La muerte se vuelve lo más atractivo del mundo pues solamente ella expresa la realidad definitiva de lo viviente, mientras que cualquier forma de esperanza o entusiasmo basado en la vida, es vulgar y tonto por evidentemente fugaz. “¿Cómo el hombre puede poner su razón de ser en bases tan endebles, en columnas tan frágiles?” parece decirnos la voz que gobierna en nuestro interior. Lo diálogos, cada vez más de tono bélico nos apuntan a huir de sitios confeccionados para el transcurrir, o todo aquello que signifique tiempo o devenir.

Los procesos de culpa y redención, como ya se ha dicho antes, son los que pierden sobremanera en la aparición de la enfermedad: dado que se rompen las estabilidades de la memoria y de la expectativa, para el esquizoide no reporta interés alguno el ser responsable de algo o ver en ello la necesidad de ser redimido. Su vida se concentra en un punto inextenso en donde no hay edén ni Apocalipsis, crimen ni castigo. Se torna un ser desprovisto del carácter esencial por el cual quisiéramos hacer lo que fuese: no tenemos nada porque hacer las cosas. Esta a-historicidad del sujeto, lo aliena de sí mismo: el yo, al estar compuesto de todas las tramas, de relaciones y condiciones factorizantes con el medio, no se vuelve más que un ser “para dentro”, una cáscara de lo humano, sin evidencia para sí mismo de que forma parte de un género y una especie de seres que no pueden vivir de sí mismos. La riqueza interior psíquica de un individuo, por mayor que sea, debe salvaguardarse de sí al grado de que parta a un sitio ajeno, contrario, para reinventar su posición ante los demás hombres. Así como el hombre “normal” se ha impuesto la dieta de salir continuamente de sí y regresar hacía sí para protegerse de los males propios de lo social, así el hombre “normal” debe salir hacia el exterior para no ser víctima de sí mismo. Este es un proceso cultural que, de no darse con cierta desenvoltura en el plano psíquico, terminará por colapsar el quicio de nuestra identidad, cayendo poco a poco en la negación de que es victima el esquizoide.

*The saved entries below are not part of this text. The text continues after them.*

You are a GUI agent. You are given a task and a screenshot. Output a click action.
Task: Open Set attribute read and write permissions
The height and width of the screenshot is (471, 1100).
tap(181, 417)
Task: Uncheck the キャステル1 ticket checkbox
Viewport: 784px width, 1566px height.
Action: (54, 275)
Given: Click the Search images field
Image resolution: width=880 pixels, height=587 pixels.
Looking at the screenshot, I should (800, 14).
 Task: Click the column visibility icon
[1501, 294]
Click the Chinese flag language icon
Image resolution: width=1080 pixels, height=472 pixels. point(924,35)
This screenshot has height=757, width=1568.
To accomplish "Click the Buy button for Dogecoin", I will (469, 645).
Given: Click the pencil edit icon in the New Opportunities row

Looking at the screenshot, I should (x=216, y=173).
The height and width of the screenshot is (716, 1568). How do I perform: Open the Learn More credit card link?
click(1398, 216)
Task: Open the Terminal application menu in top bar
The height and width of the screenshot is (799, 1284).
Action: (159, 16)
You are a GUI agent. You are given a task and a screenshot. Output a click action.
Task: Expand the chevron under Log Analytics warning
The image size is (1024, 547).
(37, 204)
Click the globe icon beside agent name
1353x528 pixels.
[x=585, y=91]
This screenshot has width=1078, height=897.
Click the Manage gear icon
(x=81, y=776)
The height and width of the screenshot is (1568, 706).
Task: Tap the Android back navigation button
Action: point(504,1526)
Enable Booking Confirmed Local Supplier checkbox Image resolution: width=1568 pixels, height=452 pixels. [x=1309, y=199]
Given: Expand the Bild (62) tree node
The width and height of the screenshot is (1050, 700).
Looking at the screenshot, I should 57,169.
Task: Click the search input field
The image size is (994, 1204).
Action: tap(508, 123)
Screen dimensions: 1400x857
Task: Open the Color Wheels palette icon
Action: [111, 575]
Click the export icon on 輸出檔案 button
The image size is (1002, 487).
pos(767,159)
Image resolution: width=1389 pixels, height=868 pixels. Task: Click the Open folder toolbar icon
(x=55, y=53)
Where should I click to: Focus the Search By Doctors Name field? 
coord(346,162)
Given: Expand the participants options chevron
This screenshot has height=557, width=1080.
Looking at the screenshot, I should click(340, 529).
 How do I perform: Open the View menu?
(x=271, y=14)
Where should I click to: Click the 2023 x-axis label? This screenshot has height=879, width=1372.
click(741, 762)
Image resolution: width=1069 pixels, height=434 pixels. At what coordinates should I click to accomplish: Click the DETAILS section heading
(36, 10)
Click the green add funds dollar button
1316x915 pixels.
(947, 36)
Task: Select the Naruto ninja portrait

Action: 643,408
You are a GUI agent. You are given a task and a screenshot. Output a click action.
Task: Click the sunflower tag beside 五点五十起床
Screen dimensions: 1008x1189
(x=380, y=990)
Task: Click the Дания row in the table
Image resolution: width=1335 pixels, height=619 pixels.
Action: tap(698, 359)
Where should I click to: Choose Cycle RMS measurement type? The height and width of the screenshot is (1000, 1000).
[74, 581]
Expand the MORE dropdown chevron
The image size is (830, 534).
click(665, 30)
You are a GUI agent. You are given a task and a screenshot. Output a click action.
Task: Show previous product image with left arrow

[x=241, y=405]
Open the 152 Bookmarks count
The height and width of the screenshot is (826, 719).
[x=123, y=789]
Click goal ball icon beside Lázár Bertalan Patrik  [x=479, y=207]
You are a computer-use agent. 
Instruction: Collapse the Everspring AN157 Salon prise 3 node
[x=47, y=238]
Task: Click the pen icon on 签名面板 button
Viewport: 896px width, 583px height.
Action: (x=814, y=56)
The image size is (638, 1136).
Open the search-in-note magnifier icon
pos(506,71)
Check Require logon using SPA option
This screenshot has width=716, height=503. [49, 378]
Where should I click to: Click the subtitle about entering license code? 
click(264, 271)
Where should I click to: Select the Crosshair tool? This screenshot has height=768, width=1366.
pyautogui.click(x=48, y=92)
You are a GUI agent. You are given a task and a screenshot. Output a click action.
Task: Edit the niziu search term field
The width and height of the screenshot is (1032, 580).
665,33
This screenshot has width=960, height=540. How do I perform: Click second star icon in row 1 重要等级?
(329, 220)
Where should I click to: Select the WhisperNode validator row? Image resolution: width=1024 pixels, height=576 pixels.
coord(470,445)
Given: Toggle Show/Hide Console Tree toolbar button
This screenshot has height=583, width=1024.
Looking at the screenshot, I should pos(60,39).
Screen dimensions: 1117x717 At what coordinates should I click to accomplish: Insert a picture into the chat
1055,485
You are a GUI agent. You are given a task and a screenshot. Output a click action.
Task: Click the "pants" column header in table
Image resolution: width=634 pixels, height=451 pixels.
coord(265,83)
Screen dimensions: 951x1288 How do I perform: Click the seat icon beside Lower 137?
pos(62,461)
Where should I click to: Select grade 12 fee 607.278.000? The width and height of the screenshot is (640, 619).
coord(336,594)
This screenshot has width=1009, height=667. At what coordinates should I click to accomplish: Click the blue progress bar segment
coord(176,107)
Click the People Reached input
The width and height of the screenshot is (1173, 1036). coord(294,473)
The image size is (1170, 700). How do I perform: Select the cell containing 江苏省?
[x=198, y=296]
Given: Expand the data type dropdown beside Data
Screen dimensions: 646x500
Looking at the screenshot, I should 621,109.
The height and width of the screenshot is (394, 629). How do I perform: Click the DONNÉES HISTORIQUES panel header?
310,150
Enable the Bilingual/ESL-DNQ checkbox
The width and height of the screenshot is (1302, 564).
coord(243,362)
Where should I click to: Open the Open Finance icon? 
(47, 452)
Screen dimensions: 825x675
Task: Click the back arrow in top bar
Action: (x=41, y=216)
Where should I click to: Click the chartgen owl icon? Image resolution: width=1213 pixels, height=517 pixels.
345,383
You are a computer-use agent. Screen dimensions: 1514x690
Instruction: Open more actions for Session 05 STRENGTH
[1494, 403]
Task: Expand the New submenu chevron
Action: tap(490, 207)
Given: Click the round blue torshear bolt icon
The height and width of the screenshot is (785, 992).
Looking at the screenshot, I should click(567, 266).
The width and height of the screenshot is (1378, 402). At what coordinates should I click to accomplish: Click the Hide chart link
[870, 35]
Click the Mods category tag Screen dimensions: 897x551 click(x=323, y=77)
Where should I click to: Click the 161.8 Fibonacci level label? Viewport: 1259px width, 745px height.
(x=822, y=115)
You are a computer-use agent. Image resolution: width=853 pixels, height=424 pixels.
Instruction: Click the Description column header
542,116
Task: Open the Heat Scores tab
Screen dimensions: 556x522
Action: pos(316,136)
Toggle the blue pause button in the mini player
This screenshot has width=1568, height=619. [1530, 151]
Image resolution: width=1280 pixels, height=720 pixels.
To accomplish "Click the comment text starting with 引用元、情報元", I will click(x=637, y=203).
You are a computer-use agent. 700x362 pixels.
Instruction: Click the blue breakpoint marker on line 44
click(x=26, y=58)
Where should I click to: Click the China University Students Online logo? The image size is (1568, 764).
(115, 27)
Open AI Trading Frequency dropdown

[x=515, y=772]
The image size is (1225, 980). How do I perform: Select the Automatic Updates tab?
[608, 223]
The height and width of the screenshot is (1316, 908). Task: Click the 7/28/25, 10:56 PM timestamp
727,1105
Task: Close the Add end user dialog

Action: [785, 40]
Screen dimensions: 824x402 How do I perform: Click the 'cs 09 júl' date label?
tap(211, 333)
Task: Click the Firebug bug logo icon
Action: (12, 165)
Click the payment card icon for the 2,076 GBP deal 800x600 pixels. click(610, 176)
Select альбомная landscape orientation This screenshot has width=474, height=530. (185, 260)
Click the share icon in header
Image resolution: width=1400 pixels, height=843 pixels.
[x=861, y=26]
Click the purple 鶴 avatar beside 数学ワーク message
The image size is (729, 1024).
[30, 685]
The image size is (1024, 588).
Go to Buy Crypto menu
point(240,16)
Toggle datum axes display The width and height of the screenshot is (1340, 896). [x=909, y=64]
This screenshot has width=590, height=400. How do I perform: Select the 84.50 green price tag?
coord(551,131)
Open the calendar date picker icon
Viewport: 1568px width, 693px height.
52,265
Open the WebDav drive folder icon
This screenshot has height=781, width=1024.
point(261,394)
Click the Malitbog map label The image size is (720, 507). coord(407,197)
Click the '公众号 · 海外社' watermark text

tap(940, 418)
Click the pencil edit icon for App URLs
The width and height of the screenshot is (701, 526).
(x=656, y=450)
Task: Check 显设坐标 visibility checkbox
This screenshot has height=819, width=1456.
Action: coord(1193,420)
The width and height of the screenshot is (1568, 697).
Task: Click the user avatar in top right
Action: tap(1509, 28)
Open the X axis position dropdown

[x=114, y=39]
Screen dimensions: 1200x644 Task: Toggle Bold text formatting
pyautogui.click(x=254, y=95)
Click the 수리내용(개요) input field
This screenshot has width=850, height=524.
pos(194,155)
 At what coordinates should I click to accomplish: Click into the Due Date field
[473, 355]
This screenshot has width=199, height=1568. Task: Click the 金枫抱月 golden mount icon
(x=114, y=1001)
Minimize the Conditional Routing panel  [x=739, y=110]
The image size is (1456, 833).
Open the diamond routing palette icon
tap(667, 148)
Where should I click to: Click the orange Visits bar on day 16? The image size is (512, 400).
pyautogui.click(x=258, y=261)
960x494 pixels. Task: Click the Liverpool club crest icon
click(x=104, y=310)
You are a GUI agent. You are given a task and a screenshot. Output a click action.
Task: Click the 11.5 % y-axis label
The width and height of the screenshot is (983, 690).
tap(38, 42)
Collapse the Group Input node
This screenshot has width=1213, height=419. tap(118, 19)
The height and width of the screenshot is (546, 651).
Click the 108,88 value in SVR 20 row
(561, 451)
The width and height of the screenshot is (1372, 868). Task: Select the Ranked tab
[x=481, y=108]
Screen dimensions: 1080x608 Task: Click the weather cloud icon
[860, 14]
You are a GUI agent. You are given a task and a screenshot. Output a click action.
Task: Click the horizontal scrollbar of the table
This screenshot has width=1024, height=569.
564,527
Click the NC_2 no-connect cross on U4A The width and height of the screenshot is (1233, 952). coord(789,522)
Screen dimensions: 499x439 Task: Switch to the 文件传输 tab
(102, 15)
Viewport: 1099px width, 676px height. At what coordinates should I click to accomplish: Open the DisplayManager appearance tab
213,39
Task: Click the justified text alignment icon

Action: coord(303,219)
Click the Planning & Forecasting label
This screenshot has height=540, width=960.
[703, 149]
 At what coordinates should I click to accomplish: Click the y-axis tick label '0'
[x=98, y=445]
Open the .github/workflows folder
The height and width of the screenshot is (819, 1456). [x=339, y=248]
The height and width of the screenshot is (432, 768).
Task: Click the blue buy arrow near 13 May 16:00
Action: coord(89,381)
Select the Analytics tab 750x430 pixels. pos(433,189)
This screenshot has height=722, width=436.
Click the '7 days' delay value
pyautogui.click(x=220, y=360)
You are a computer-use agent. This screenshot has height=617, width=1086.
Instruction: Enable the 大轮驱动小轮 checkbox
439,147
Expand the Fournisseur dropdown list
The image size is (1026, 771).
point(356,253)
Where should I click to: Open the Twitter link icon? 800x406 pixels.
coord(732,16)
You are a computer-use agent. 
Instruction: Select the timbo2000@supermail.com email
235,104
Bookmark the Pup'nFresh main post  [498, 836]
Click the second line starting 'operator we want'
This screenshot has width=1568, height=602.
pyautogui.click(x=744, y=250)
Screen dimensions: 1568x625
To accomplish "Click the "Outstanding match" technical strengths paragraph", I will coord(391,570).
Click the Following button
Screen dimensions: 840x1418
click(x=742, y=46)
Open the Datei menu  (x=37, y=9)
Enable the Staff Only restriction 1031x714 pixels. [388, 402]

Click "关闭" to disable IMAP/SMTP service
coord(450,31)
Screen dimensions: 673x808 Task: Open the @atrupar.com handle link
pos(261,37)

Nótese en lo anterior que no niego el carácter psíquico de la locura, pero tampoco el social. De hecho es un proceso común a ambos aspectos de lo humano.

Todavía más interesante me resulta observar (porque definitivamente aún no soy un esquizofrénico), que la esquizofrenia y, por ejemplo, la maniaco depresión, son principios de conducción psíquica de todos los individuos. Posteriormente pueden ser desarrolladas las notas por las cuales las almas se definen como interiores o exteriores. Los filósofos, definitivamente poseen mayor parentesco con los esquizoides, mientras que los artistas, aún se vinculan vitalmente con el medio.